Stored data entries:
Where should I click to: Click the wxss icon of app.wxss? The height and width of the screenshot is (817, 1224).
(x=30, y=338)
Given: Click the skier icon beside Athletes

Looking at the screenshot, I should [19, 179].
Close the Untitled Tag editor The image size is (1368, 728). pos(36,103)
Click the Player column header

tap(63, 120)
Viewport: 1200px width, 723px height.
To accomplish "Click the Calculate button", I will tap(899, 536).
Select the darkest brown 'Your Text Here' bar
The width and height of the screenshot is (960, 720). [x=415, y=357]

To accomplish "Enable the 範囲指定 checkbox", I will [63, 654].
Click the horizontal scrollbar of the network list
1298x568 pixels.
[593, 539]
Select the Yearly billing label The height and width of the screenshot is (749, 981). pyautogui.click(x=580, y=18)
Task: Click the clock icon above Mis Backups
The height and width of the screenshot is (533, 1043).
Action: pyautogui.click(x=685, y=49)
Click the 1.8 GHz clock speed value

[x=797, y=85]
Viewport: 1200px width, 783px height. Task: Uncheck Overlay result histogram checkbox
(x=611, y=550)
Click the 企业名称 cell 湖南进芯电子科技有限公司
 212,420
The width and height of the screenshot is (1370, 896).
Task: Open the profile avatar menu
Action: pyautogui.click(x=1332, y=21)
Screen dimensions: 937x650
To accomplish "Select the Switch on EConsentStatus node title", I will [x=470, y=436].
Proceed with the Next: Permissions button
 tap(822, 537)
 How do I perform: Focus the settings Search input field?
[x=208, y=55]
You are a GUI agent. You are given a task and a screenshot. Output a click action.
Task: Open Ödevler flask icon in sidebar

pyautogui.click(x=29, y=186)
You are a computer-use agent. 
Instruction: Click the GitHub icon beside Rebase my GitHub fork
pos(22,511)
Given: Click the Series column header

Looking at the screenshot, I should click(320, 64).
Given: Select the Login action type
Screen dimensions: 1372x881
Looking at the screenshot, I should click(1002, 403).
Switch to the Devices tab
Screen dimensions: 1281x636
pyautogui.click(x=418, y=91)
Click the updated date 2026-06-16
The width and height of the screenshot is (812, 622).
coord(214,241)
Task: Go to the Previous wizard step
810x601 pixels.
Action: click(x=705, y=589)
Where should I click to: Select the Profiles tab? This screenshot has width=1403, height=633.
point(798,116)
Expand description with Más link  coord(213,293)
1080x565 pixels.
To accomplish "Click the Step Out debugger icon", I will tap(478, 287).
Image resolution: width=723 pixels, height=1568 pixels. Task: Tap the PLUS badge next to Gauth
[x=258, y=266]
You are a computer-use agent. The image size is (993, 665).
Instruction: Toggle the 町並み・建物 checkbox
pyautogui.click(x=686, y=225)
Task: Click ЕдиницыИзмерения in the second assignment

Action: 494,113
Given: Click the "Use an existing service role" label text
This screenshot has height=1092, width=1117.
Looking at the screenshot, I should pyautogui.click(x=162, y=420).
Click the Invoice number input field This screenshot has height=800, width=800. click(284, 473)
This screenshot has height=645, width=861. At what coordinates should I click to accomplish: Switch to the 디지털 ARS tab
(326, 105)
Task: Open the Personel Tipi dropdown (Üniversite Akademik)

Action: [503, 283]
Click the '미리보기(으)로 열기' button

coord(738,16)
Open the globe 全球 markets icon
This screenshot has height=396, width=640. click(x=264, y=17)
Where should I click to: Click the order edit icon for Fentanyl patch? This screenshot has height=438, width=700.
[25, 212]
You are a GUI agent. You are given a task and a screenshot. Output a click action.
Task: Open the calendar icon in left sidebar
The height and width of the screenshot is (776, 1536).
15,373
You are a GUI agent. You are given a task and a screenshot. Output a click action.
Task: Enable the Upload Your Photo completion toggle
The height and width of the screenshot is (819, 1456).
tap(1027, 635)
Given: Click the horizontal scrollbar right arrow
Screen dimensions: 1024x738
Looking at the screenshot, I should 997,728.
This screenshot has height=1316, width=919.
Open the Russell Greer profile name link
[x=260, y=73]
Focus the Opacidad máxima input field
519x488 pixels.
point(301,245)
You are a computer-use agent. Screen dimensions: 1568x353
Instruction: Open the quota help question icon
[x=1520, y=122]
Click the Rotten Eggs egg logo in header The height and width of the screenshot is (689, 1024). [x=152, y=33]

(To do):
Look over the entries for "computer", then copy every line that includes that string.

(Task solution):
You are a computer-use agent. 
You are a computer-use agent. The image size is (993, 665).
You are a computer-use agent. Screen dimensions: 1568x353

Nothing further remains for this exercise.